As usual, the couple left from their home this Wednesday, but there was no public transport on the road. There was a desolation. But they were determined to visit the shrine. They managed to reach the highway in a private car.
They then kept seeking for a lift from ambulances, tourist cars and the other vehicles that were allowed to travel on the highway, but for nearly two hours no one stopped. They were delighted when a journalist stopped by.
For people like Banu and Kumar, the traffic ban on the highway is ridiculous and something they don’t care about.
“How can they block the road?” asks Bano, surprised and angry about the crisis. “My husband is dying and I will have to wait for the authorities to let us move on the highway as per their wish,” she says.
The authorities have ordered a ban on civilian movement on the Jammu-Srinagar highway, the main route in Kashmir, on Wednesdays and Sundays.
With only forces’ convoys allowed to move, the order is being compared to roads bans in Palestine.
The highway closure was imposed by the government following a suicide attack in Pulwama on a CRPF convoy that killed 40 paramilary jawans in February.
The ban has exempted ambulances, school buses, tourist vehicles and lawyers. Besides, magistrates have been deployed near checkpoints to give permission to people who they might consider to be in an emergency.
The magistrates were issuing permission by putting stamp impressions.
When a professor from Islamic University of Science and Technology was stopped at a check-post, he could only move forward after getting a stamp on hand.
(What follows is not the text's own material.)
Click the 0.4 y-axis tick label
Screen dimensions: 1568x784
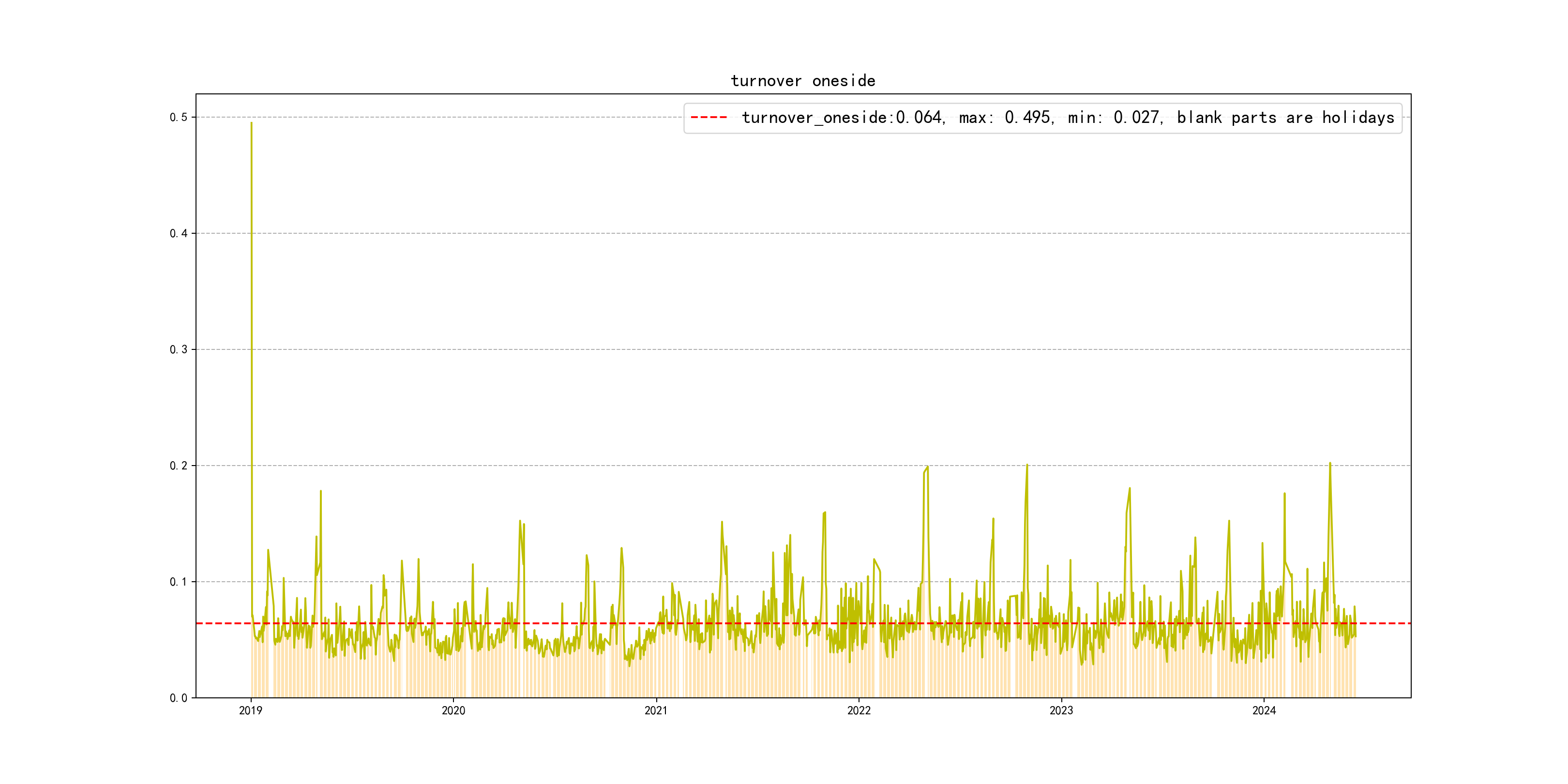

The administration has been maintaining that the ban will remain in force till the elections are over in the state. Even as the order mentions that on the rest of the days, no convoys of forces would ply on the highway, forces have been stopping traffic on the highway on the other days, as well.
Soon after the February-14 attack, the forces started stopping civilian traffic when their convoys are passing. The two-day ban order came on April 3.
Troops guarding the highway are saying that irrespective of the ban, they have been ordered to stop civilian traffic whenever convoys have to pass.
People like Bano, however, are unable to comprehend what is happening around. “Our life has been made a joke. Who blocks road like this,” she says.
On Wednesday, the Ministry of Home Affairs said the decision to ban movement of civilian traffic on the Jammu-Srinagar National Highway was a reasonable one to ensure safe movement of security forces.
“The state government of Jammu and Kashmir has already clarified in unambiguous terms, that out of seven days in a week, only reasonable restrictions have been imposed, that too for 12 hours, two days in a week,” said the ministry.
“This has been done to ensure safe movement of forces and at the same time minimising the inconvenience to public,” the MHA said.